_TASK PROMPT_. Reproduce the following records exactly from the line containing "Volné pracovní pozice (480, 2439)" onward, ending with the last line and including it.

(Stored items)
-=-=-
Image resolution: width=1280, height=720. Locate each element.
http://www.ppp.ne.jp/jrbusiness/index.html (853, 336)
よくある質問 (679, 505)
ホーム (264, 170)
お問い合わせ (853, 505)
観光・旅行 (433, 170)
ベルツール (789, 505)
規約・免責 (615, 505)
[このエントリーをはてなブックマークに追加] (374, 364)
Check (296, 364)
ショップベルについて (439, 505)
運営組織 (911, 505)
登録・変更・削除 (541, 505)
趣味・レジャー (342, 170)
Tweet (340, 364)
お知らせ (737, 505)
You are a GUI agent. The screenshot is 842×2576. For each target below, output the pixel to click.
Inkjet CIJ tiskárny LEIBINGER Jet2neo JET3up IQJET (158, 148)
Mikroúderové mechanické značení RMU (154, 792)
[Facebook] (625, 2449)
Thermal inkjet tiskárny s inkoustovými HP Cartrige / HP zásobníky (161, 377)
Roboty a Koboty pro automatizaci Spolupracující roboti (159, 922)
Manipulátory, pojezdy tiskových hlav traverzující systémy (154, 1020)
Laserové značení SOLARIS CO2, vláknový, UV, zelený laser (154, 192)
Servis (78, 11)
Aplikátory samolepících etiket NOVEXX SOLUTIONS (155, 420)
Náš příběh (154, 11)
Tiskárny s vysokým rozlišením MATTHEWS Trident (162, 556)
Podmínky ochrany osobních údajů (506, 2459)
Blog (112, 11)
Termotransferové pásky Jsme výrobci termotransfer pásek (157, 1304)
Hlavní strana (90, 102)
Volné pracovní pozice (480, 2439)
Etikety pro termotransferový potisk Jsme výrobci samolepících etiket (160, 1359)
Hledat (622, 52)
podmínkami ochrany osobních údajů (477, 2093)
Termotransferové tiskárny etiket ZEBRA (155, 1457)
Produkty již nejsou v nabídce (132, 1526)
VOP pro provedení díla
-=-=-
_SOLUTION TO THE PROBLEM_.
Volné pracovní pozice (480, 2439)
Etikety pro termotransferový potisk Jsme výrobci samolepících etiket (160, 1359)
Hledat (622, 52)
podmínkami ochrany osobních údajů (477, 2093)
Termotransferové tiskárny etiket ZEBRA (155, 1457)
Produkty již nejsou v nabídce (132, 1526)
VOP pro provedení díla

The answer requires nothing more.